■ PAGE TEXT:
——————————

Patrick Hogan (10 October 1885 – 24 January 1969) was an Irish Labour Party politician who served as Ceann Comhairle of Dáil Éireann from 1951 to 1967 and Leas-Cheann Comhairle of Dáil Éireann from 1927 to 1928, 1932 to 1938 and 1948 to 1951. He served as a Teachta Dála (TD) for the Clare constituency from 1923 to 1938 and 1943 to 1969. He was a Senator for the Labour Panel from 1938 to 1943.

Early life
Hogan was born on 10 October 1885, the only son of Patrick Hogan, a labourer, and Bridget O'Connor of Culleen, Kilmaley, County Clare. In the 1901 Census, his occupation is given as house-to-house postman.

When he entered the King's Inns in 1932, he gave his birth date as 8 October 1891.

——————————

Word and item position rows:
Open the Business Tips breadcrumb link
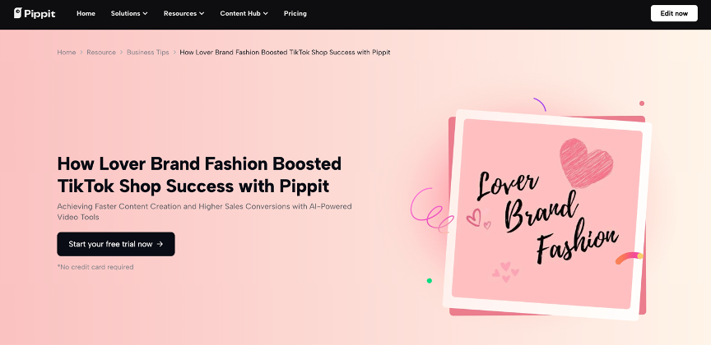Screen dimensions: 711x345 point(147,53)
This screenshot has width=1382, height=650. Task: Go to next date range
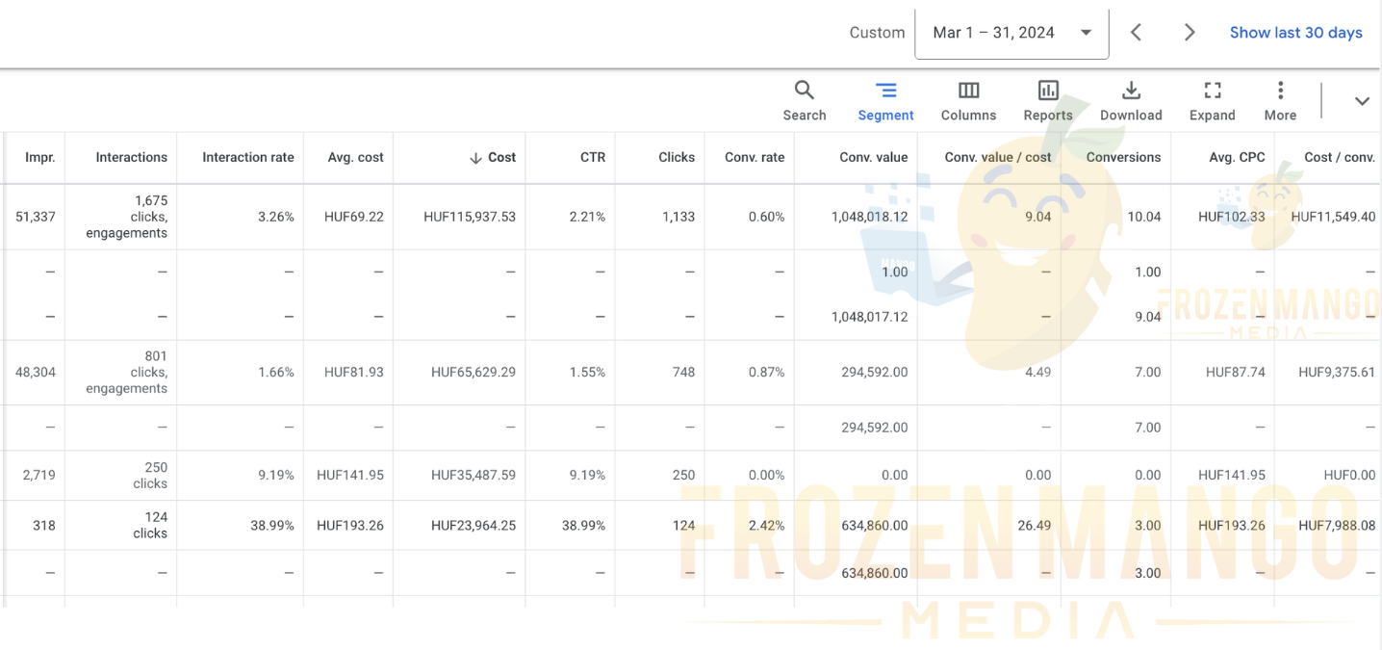point(1190,33)
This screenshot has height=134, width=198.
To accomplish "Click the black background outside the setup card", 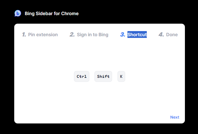I will click(100, 129).
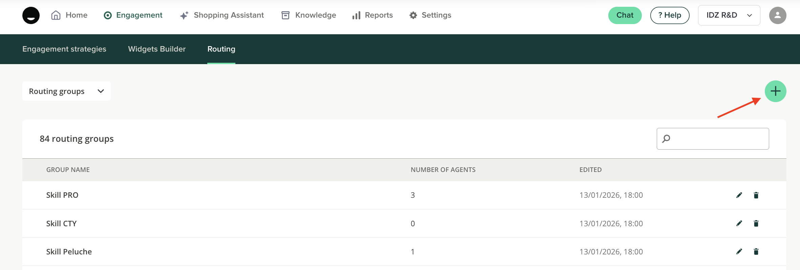Screen dimensions: 800x270
Task: Go to Shopping Assistant menu
Action: (222, 15)
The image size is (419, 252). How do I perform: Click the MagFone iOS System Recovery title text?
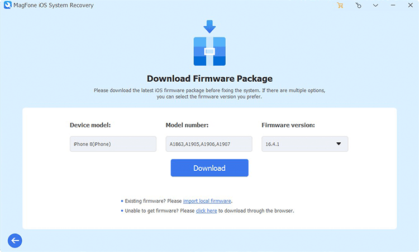point(55,6)
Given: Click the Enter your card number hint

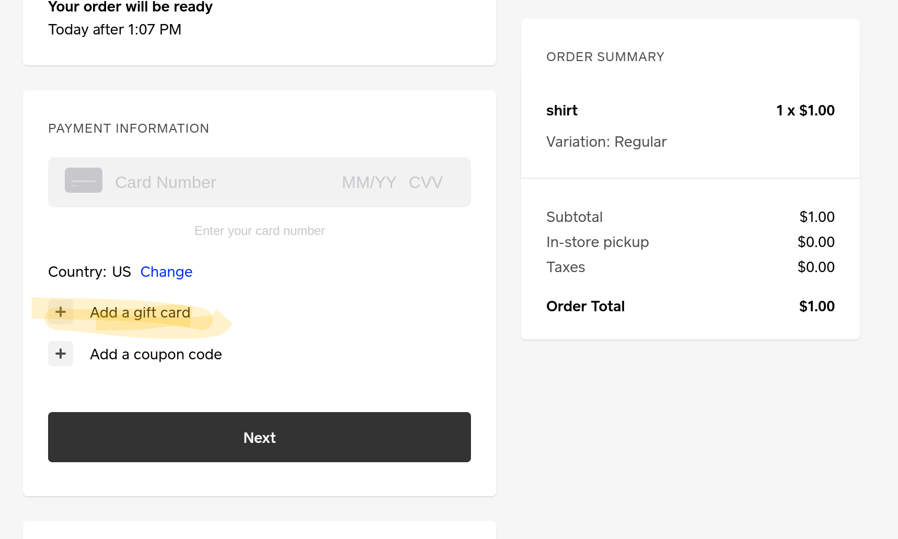Looking at the screenshot, I should (260, 231).
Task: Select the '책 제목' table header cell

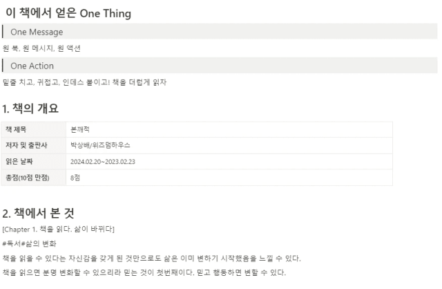Action: (x=34, y=129)
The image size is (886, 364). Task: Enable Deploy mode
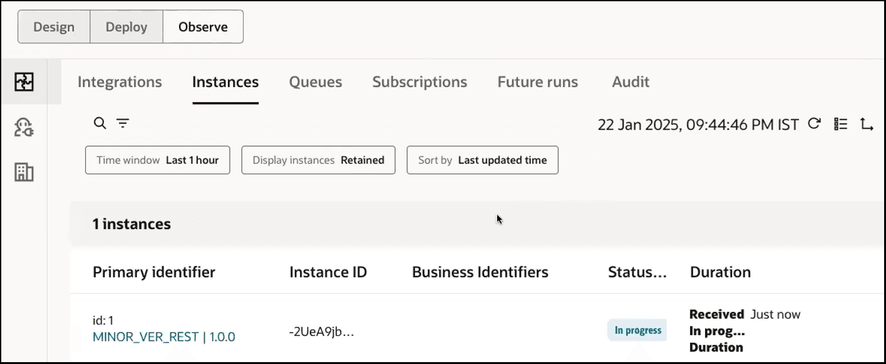(x=126, y=26)
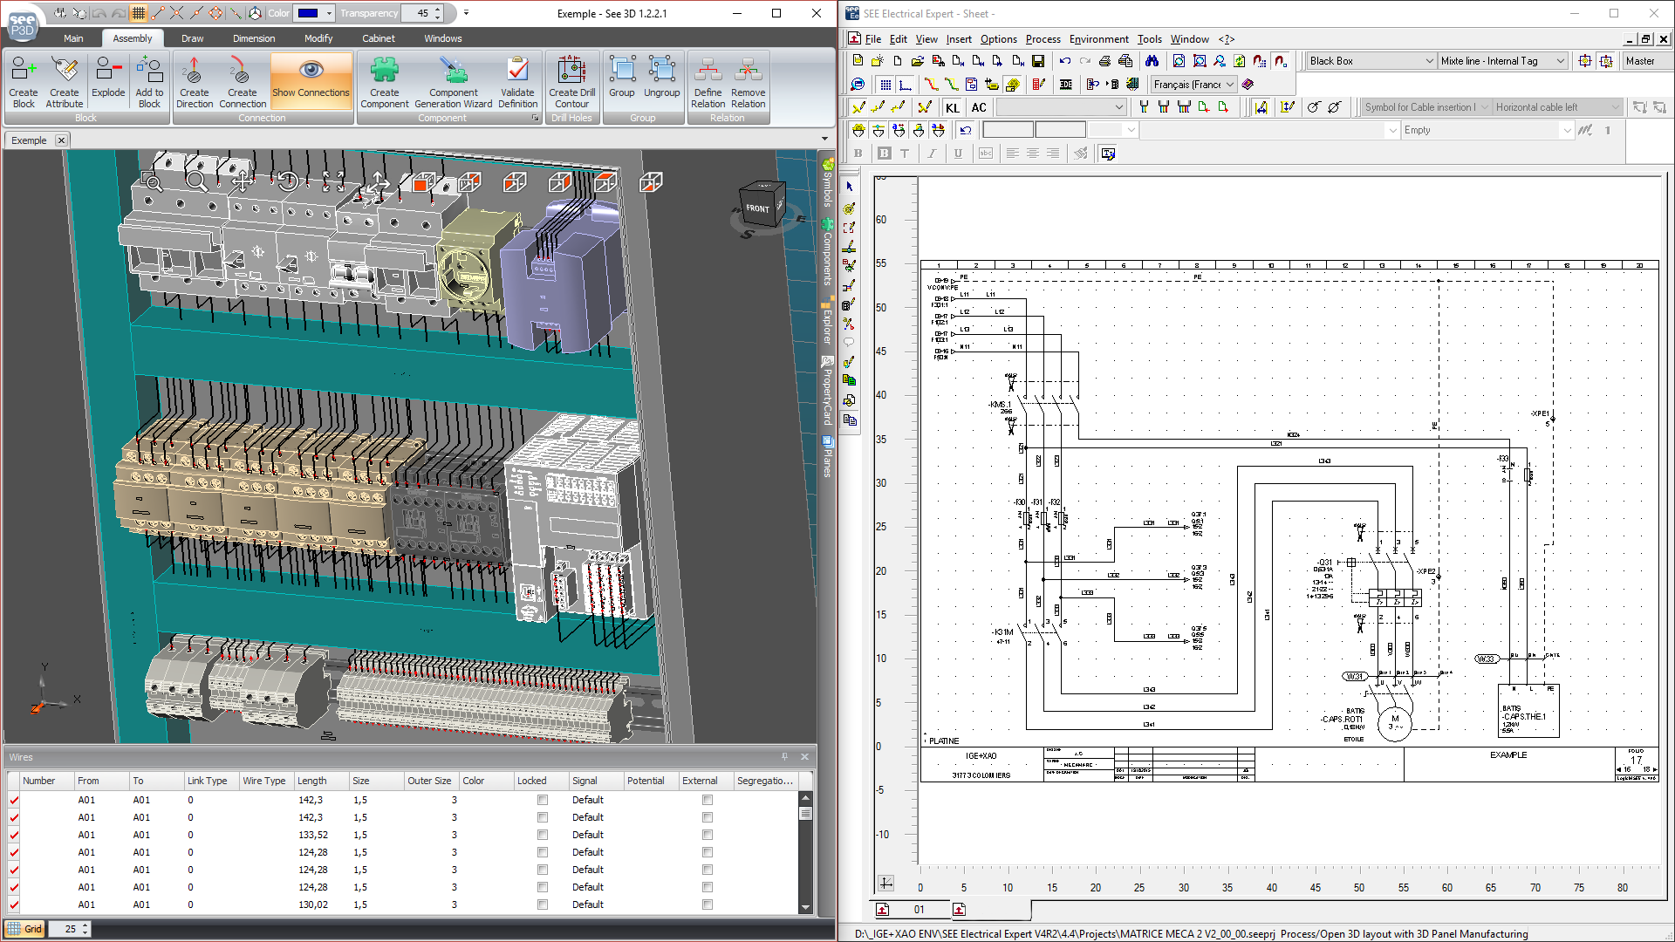Viewport: 1675px width, 942px height.
Task: Click sheet navigation button 01
Action: point(921,909)
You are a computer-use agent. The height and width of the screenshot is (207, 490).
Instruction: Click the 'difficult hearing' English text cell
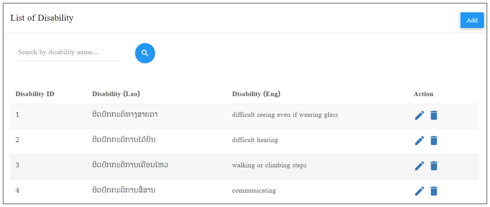point(255,140)
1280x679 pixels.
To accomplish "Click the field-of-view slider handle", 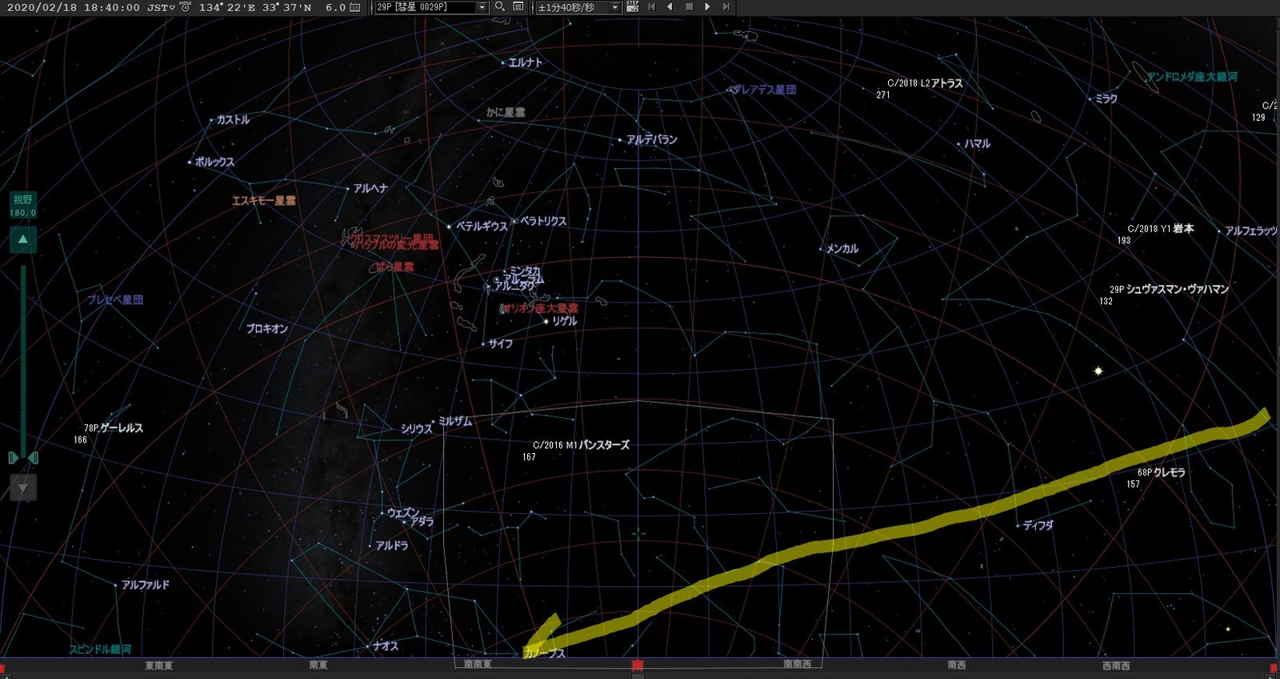I will coord(22,457).
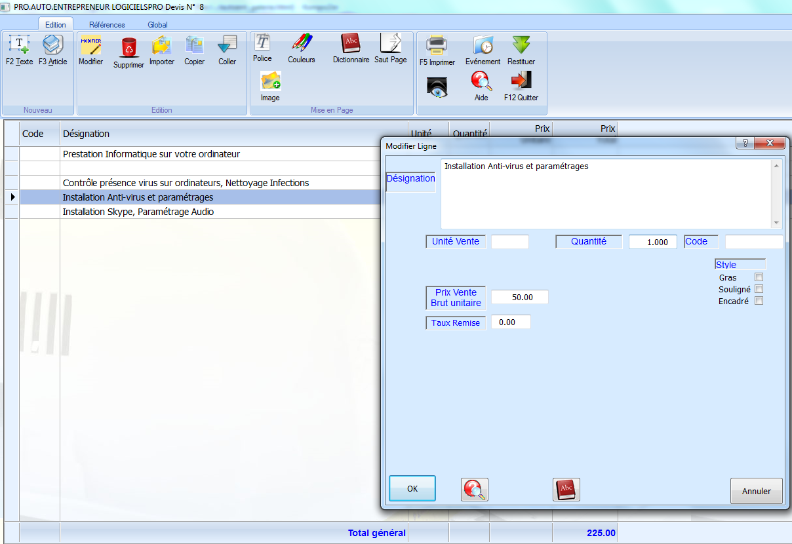Check the Souligné style option
Viewport: 792px width, 544px height.
coord(759,289)
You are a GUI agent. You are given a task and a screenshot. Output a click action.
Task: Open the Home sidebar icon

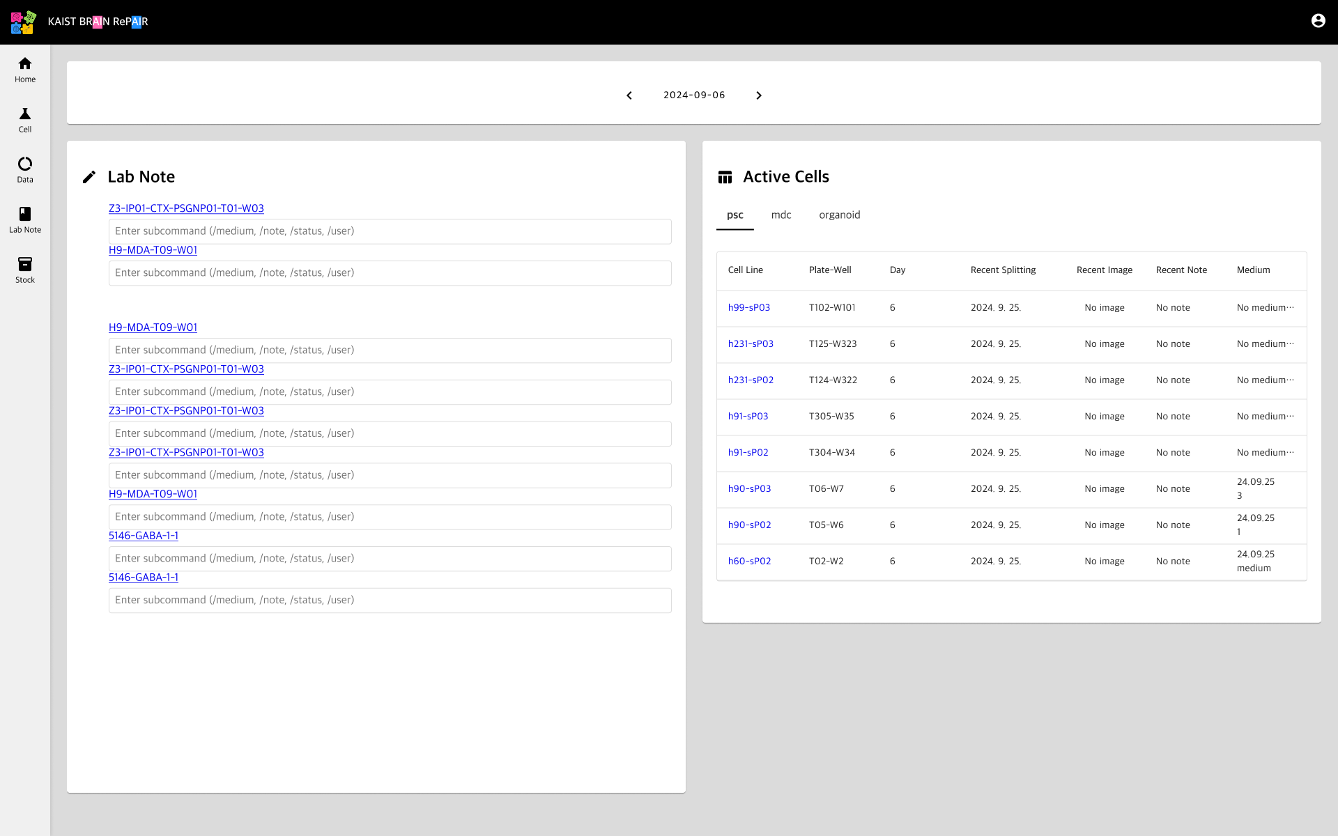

——————————

■ TO DO: Reproduce everything in the Patrick Hogan biography from "Patrick Hogan (10" down to "8 October 1891.", swapping "postman" for "mail carrier".

■ OUTPUT:
Patrick Hogan (10 October 1885 – 24 January 1969) was an Irish Labour Party politician who served as Ceann Comhairle of Dáil Éireann from 1951 to 1967 and Leas-Cheann Comhairle of Dáil Éireann from 1927 to 1928, 1932 to 1938 and 1948 to 1951. He served as a Teachta Dála (TD) for the Clare constituency from 1923 to 1938 and 1943 to 1969. He was a Senator for the Labour Panel from 1938 to 1943.

Early life
Hogan was born on 10 October 1885, the only son of Patrick Hogan, a labourer, and Bridget O'Connor of Culleen, Kilmaley, County Clare. In the 1901 Census, his occupation is given as house-to-house mail carrier.

When he entered the King's Inns in 1932, he gave his birth date as 8 October 1891.